■ Material provided:
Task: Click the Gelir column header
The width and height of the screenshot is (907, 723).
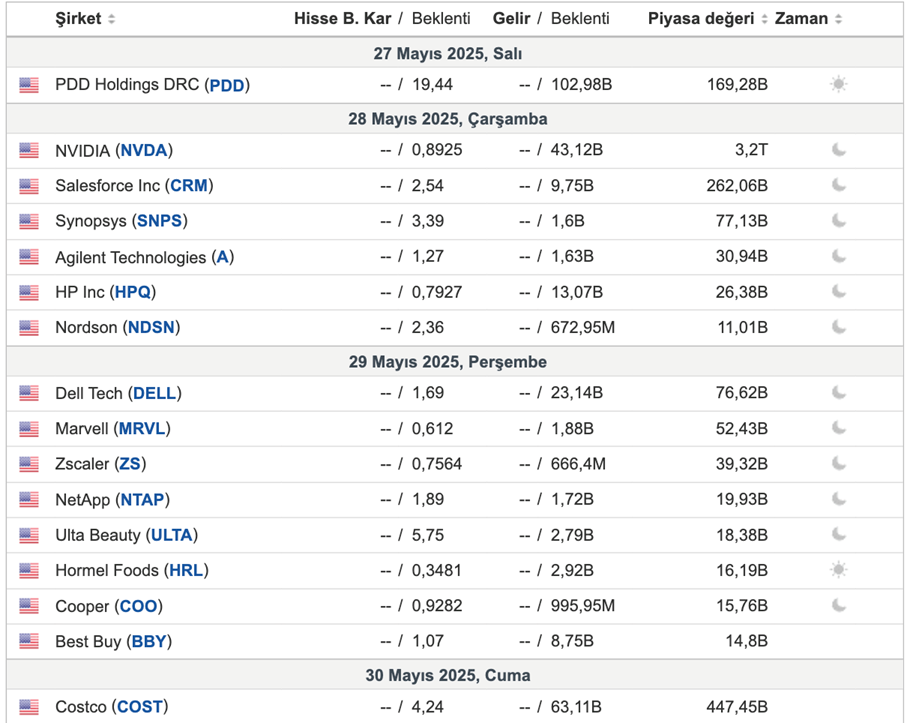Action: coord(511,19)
* * *
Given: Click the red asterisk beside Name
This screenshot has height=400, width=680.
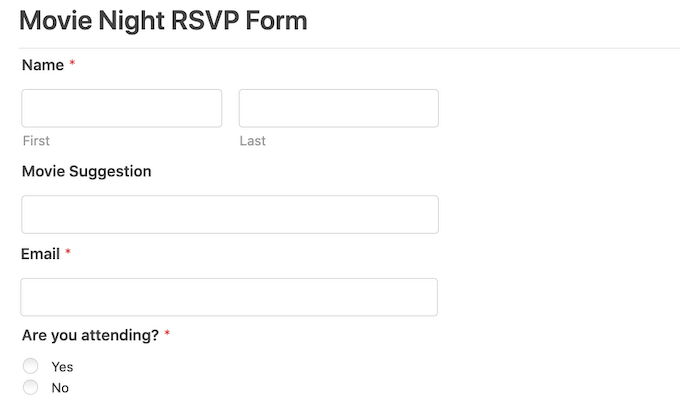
==
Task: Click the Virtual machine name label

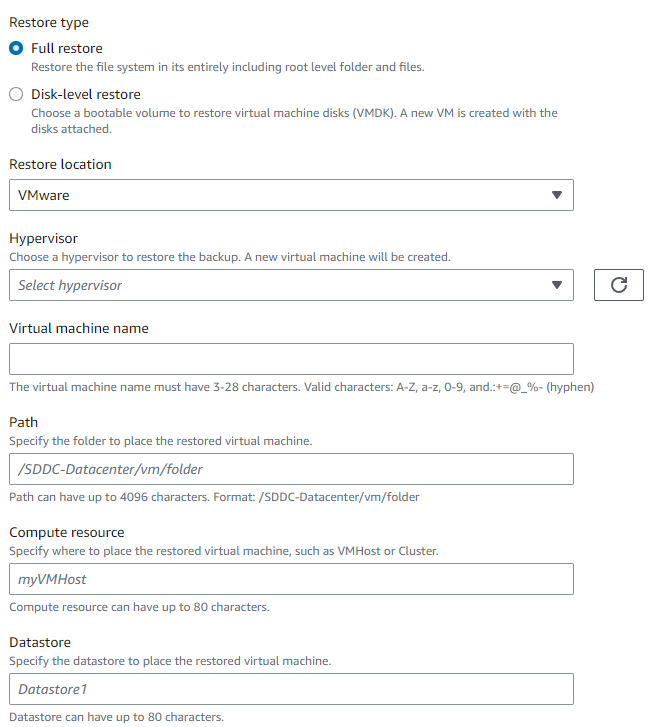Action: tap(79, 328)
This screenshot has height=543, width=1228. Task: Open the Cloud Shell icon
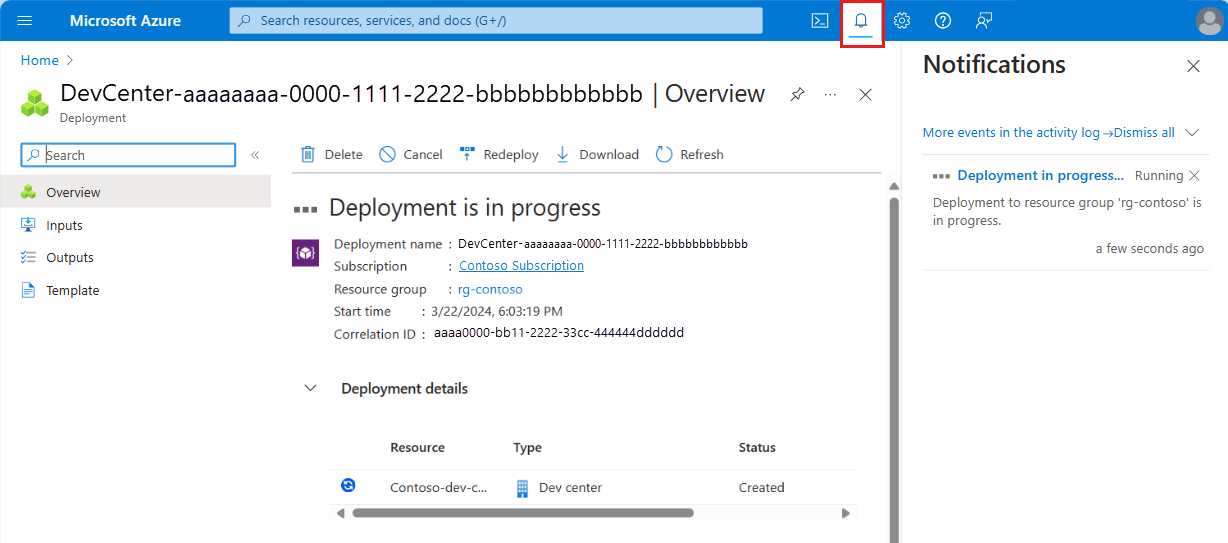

■ What is required: All lines above between those holding "Given: Click the red asterisk beside Name" and "This screenshot has height=400, width=680.", inclusive, must be set down unchanged, and no other line may be included.

■ Result for this task:
Given: Click the red asterisk beside Name
This screenshot has height=400, width=680.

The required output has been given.